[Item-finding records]
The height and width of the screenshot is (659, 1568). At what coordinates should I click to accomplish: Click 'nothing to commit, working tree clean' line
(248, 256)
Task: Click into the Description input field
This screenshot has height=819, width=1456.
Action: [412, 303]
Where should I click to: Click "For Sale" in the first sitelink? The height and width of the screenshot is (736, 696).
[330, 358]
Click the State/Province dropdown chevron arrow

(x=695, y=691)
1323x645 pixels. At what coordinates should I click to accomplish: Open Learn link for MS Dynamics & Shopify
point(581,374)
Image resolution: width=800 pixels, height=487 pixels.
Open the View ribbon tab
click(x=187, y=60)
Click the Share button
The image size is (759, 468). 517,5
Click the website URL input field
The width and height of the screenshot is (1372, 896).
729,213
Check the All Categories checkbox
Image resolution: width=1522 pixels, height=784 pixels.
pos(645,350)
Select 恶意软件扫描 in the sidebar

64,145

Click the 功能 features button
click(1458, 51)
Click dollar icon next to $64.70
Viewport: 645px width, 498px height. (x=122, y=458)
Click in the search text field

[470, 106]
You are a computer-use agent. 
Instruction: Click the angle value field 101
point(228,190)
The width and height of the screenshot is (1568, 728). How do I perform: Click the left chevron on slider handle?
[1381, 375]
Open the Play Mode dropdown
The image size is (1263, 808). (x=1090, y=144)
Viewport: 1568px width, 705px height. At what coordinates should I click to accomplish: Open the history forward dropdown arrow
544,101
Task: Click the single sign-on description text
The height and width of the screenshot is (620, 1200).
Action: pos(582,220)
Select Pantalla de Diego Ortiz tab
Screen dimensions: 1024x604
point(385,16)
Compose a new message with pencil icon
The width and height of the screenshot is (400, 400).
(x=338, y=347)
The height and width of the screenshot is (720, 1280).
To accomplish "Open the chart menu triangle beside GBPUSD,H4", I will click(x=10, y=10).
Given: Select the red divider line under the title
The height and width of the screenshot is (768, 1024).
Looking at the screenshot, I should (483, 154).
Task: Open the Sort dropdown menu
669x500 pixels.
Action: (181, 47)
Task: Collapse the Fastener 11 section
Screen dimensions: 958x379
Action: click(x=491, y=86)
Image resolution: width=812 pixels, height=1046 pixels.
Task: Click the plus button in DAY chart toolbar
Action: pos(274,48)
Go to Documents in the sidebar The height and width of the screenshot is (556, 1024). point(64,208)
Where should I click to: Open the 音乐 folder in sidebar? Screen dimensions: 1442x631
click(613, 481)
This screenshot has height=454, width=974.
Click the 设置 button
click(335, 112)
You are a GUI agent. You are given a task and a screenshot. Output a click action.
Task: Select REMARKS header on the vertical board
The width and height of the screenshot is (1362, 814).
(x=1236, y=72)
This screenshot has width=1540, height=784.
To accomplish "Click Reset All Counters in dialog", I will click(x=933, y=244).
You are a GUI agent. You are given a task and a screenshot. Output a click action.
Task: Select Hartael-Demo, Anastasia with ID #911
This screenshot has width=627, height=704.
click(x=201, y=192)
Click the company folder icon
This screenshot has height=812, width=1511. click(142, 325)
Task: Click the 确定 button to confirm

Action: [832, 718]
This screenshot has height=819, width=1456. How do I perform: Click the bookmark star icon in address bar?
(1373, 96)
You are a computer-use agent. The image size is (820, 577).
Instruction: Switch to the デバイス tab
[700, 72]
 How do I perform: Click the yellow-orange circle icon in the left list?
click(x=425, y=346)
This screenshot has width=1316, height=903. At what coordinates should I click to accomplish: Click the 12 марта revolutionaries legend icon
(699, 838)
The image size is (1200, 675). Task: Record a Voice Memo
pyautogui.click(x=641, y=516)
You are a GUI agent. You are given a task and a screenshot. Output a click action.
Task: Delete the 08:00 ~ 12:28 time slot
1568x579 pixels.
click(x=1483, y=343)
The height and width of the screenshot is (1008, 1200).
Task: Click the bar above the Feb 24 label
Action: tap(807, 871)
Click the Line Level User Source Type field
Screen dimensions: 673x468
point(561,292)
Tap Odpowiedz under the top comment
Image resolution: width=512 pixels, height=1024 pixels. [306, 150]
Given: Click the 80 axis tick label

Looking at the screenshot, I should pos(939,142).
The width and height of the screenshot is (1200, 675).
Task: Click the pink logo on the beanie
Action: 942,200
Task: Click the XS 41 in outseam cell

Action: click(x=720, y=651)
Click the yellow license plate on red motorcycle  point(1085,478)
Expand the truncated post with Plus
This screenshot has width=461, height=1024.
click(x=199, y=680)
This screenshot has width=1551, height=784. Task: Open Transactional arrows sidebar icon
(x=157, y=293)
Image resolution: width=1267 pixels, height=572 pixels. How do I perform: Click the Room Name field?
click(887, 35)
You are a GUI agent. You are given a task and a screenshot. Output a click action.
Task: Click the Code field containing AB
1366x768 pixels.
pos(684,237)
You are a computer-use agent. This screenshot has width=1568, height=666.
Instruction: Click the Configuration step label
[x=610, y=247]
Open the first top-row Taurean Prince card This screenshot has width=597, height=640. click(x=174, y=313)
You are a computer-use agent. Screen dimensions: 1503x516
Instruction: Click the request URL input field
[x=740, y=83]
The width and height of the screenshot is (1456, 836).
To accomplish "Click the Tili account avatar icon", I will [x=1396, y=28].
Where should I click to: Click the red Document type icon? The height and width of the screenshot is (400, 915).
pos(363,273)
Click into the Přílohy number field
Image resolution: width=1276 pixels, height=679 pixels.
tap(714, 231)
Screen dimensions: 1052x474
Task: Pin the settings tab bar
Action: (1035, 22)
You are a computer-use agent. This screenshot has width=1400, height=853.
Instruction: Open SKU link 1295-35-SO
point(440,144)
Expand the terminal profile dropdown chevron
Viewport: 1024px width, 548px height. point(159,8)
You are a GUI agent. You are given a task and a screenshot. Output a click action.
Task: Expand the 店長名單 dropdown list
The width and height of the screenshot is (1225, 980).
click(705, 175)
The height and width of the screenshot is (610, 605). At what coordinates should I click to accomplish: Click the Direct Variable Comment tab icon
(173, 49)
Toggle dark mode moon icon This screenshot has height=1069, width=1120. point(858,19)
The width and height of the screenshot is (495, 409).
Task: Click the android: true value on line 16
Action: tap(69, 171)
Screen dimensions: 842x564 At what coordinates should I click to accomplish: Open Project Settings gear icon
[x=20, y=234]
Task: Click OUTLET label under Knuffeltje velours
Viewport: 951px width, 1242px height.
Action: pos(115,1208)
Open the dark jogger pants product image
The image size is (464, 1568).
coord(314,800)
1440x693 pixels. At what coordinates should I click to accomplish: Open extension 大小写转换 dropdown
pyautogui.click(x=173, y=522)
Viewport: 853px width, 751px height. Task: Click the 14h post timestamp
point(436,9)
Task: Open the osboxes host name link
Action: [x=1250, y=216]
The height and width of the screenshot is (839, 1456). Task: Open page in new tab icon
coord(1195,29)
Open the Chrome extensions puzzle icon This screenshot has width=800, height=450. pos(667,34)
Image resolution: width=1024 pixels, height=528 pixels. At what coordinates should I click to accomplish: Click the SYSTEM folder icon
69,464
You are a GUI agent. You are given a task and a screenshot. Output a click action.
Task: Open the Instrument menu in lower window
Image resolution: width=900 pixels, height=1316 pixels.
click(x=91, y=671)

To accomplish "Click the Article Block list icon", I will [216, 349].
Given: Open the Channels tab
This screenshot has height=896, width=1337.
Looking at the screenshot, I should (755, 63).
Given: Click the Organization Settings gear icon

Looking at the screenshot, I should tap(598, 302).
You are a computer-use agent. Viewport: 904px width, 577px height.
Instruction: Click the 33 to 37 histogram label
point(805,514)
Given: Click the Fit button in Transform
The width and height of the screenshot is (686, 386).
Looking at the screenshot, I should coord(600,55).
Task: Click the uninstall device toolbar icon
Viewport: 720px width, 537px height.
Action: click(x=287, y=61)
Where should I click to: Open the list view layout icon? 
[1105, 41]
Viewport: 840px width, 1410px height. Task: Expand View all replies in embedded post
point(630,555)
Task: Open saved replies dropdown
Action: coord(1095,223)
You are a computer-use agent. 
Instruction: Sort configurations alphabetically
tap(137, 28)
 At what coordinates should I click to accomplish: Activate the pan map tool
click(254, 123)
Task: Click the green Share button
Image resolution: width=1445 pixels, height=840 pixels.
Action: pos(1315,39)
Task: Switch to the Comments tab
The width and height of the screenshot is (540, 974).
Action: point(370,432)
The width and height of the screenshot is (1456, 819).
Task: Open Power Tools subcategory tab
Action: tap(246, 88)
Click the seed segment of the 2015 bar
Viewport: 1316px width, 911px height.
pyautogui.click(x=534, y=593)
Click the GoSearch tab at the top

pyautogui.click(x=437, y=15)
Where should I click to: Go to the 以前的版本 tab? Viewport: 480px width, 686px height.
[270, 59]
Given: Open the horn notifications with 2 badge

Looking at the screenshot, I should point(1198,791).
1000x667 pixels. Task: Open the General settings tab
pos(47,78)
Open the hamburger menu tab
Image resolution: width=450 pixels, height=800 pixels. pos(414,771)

JOB: Output the material exactly as it appears, from the line that contains "Given: Click the 80 axis tick label" through the line that contains "click(887, 35)", including both of those lines.

TASK OUTPUT:
Given: Click the 80 axis tick label

Looking at the screenshot, I should pos(939,142).
The width and height of the screenshot is (1200, 675).
Task: Click the pink logo on the beanie
Action: 942,200
Task: Click the XS 41 in outseam cell

Action: click(x=720, y=651)
Click the yellow license plate on red motorcycle  point(1085,478)
Expand the truncated post with Plus
This screenshot has width=461, height=1024.
click(x=199, y=680)
This screenshot has width=1551, height=784. Task: Open Transactional arrows sidebar icon
(x=157, y=293)
Image resolution: width=1267 pixels, height=572 pixels. How do I perform: Click the Room Name field?
click(887, 35)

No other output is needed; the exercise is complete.